▶ Source text:
● ● ●
Already during the collaboration with @DonVK and @fluid regarding fin horns, I shared some initial drafts of a radial fin horn with almost equal fin path lengths with help of the semicubic parabola. Traditional fin horns have the shortcoming that the path length from outer throat to find end is shorter compared to the center path length because of the radial fin arrangement. I think that it is very important that the wave front beyond the fins sum up coherently or, so to speak, have the same phase. The mk3b2 horn tried to mitigate the issues with respect to different path lengths by a different fin arrangement, with the result that mk3b2′ performance surpass the current available fin horn designs.

Luckily, one of my other interest at that time was to investigate the Bézier algorithm and how to use it in designing horns (Bezier Curve). The result was a complete horn calculator based on Bézier curves. Besides the challenge to implement the math, I learned how to handle the algorithm and also found out that multiple Bézier points with the same coordinates can be used to emphasize certain regions, where the resulting curve should be more close to a distinct point.

In this article I will describe a new algorithm that starts with a slightly curved wave front which is the result of an optimization to fulfill the defined flare rate. So the first incremental step is more or less the same as a general exponential horn. Bézier curves are used to make the fin path lengths equal, ending up with a spherical wave front at fin end which is the theoretical optimum to radiate into a flared conical bell.

But wait, what is the problem with traditional fin horns? Well, they have a radial blueprint with a point of origin and the fin starts are arranged radially based on the origin. This is only perfect if the sound source is a point source starting at the point of origin, but as soon as the horn sides are separated to build a true throat diameter driven by an almost flat wave front, then it becomes apparent that the central path length from throat to fin end is longer than at the side walls from throat to fin end. So what to do now? The paths of the channels near to the sides need to be made longer to get a coherent wave front at fin exit, but we still want each channel to preserve the fractional exit angle based on the radial blueprint.
● ● ●
▶ Data provided:
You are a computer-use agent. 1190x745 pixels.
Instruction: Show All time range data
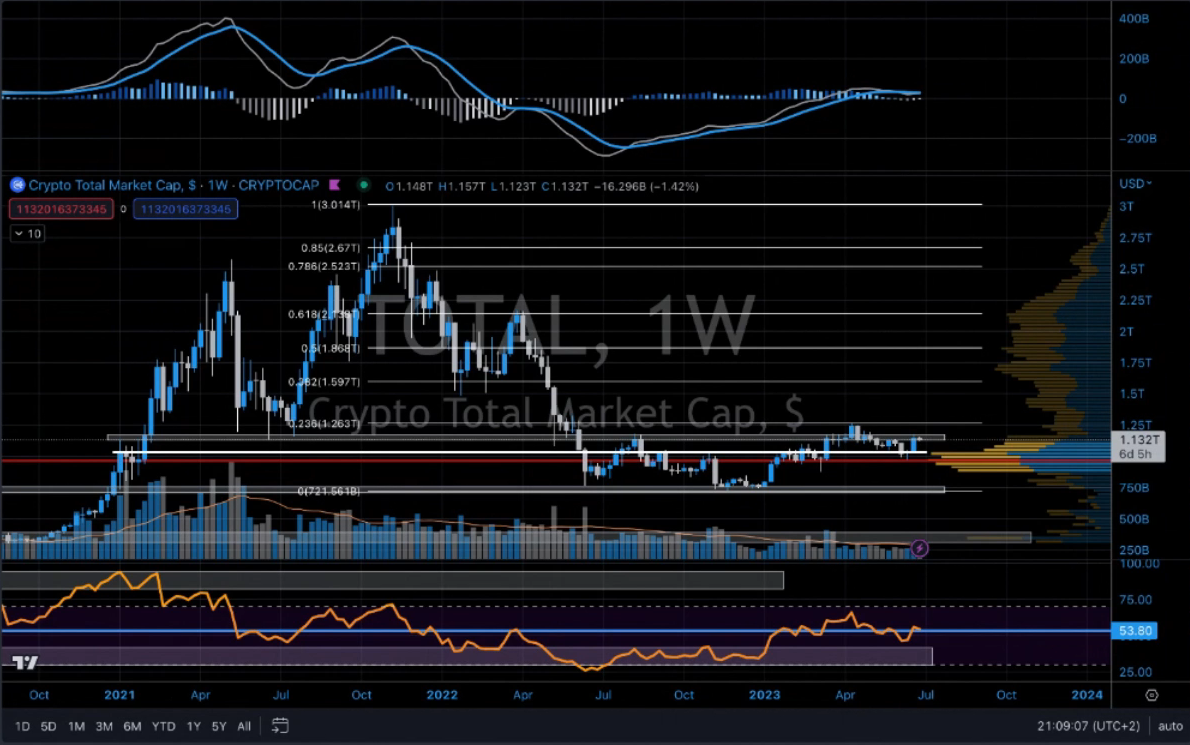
● ● ●
▶ Actions to take:
A: Answer these from the fin horn article, one line each:
(i) What did the initial drafts of the radial fin horn use to get almost equal fin path lengths?
(ii) What did the author find that multiple Bézier points with the same coordinates can be used for?
(iii) What kind of wave front does the new algorithm end up with at fin end?
B: Rewrite the fin horn article from the words "In this article" through "flared conical bell.", renaming "spherical" as "flat".
C: Translate this sentence from the fin horn article into Spanish: "So the first incremental step is more or less the same as a general exponential horn."

▶ Expected results:
A:
(i) The semicubic parabola.
(ii) To emphasize certain regions where the resulting curve should be closer to a distinct point.
(iii) A spherical wave front.

B:
In this article I will describe a new algorithm that starts with a slightly curved wave front which is the result of an optimization to fulfill the defined flare rate. So the first incremental step is more or less the same as a general exponential horn. Bézier curves are used to make the fin path lengths equal, ending up with a flat wave front at fin end which is the theoretical optimum to radiate into a flared conical bell.

C: Así, el primer paso incremental es más o menos igual al de una bocina exponencial general.